=== Provided entries ===

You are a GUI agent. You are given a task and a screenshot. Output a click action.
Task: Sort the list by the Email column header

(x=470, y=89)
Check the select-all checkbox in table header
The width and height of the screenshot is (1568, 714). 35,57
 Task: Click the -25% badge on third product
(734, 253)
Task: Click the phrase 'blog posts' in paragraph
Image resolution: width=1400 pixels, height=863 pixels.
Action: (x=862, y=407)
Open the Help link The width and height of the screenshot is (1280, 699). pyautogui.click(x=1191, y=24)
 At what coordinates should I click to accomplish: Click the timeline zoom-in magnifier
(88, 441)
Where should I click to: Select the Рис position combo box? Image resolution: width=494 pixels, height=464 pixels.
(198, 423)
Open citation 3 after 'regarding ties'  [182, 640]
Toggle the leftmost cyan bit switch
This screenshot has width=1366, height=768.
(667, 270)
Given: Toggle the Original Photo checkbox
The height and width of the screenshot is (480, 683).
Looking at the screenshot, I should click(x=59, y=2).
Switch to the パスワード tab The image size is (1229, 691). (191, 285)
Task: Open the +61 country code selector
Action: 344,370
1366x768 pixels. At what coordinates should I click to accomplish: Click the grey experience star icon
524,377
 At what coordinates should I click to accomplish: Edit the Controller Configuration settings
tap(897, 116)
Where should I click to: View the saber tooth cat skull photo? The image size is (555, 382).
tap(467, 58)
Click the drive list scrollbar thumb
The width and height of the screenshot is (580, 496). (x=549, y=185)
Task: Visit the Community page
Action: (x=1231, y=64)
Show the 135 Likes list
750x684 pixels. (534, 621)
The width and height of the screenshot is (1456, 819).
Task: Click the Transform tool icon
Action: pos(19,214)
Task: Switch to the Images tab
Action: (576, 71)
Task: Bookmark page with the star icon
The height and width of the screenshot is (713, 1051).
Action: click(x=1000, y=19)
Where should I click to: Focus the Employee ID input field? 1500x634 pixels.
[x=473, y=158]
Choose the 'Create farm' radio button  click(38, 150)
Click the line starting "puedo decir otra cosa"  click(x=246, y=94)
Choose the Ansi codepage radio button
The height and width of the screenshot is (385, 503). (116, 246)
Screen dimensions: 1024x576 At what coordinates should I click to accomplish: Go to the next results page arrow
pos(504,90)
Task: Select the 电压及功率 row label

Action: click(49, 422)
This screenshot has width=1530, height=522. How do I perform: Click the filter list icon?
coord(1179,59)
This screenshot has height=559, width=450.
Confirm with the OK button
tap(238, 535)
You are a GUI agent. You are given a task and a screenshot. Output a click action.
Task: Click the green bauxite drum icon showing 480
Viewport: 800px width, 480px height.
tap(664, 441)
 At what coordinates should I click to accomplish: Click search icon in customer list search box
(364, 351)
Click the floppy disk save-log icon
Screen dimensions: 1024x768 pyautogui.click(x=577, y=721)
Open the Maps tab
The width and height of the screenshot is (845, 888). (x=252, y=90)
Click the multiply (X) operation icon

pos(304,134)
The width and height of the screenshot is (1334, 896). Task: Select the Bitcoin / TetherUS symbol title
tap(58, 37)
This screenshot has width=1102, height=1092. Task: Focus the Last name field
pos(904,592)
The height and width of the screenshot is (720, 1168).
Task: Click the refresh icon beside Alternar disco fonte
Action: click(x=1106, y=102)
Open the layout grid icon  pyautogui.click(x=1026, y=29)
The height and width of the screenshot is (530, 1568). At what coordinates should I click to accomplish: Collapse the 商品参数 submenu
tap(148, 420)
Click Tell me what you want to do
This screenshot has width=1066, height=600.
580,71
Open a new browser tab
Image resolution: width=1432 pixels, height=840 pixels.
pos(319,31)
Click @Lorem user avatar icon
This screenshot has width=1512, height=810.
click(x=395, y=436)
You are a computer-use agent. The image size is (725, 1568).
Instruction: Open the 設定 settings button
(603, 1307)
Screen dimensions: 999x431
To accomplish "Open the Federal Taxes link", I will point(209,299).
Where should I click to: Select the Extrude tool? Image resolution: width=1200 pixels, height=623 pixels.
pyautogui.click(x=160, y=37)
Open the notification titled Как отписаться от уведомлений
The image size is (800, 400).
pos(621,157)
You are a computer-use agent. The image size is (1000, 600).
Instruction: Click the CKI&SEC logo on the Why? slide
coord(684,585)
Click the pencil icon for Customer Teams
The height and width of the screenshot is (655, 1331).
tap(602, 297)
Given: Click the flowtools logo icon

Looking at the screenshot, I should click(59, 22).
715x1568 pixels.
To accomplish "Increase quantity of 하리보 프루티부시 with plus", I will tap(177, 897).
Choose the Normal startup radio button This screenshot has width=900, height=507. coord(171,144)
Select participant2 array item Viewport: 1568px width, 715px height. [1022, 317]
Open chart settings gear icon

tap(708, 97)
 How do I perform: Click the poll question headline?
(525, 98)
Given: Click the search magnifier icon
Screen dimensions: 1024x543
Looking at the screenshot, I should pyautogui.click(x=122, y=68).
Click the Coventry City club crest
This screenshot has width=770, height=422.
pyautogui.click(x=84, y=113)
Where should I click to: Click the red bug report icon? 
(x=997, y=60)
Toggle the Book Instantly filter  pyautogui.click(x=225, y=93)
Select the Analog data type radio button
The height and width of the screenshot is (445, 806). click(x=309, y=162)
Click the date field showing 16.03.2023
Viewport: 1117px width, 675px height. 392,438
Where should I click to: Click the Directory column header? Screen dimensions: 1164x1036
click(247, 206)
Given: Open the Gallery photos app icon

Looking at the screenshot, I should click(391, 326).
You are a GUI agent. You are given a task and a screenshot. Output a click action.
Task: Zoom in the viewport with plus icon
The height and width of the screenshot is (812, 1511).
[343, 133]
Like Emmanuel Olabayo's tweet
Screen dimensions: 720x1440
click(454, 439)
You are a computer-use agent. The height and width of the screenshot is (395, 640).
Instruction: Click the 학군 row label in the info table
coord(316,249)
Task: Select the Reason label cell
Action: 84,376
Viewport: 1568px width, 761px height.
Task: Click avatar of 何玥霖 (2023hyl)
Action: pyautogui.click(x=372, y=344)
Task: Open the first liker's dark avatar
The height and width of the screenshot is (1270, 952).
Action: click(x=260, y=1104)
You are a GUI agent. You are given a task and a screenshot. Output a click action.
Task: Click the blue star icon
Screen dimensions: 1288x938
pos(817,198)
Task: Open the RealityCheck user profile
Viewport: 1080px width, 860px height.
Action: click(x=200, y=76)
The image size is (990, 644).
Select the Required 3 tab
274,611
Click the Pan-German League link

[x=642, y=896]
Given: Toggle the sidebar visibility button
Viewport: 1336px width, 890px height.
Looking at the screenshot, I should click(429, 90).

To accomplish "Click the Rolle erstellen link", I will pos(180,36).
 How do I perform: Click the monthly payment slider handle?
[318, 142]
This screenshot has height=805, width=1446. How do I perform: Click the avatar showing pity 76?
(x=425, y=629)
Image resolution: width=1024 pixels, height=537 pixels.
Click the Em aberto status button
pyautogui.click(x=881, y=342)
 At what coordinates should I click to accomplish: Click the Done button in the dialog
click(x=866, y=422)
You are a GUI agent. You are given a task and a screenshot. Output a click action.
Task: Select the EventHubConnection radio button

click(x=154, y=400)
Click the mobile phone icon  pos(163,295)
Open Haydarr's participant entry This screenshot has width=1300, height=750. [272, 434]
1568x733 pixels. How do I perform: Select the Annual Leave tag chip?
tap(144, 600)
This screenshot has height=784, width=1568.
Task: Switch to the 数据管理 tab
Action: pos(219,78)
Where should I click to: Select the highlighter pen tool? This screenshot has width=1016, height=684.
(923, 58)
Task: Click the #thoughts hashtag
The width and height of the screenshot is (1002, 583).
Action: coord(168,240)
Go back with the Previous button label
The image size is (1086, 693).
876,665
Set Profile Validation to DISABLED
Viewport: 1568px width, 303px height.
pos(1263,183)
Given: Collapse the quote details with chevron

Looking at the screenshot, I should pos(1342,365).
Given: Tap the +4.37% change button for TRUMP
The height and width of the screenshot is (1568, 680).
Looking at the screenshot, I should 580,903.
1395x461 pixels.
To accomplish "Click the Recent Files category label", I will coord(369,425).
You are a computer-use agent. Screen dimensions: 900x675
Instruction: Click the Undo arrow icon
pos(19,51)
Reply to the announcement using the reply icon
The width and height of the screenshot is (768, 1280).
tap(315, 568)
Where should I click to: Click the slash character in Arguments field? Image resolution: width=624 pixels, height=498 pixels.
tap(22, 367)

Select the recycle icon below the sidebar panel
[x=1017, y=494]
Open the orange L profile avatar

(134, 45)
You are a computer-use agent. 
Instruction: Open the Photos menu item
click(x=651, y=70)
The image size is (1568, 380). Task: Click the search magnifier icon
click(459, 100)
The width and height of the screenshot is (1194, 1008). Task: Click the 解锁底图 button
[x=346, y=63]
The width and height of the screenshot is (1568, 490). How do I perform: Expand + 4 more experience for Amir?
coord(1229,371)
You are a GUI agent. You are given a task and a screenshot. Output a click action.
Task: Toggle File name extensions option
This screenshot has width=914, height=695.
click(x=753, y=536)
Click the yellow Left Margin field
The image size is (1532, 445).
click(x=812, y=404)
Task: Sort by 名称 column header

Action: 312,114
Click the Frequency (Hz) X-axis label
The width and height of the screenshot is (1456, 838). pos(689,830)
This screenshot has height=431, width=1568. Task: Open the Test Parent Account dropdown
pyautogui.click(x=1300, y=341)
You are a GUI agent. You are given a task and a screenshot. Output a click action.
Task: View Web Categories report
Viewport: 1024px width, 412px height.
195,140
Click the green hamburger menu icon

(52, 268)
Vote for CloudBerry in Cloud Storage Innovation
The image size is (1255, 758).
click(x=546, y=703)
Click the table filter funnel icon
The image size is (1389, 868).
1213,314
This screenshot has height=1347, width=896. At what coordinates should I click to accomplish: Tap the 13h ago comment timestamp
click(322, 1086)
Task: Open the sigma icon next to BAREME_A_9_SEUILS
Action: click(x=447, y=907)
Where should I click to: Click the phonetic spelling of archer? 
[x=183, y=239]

===

== Exercise aim ==
Among the entries above, how many lines contain the string "Toggle"? Write the number alone.

== Reply ==
5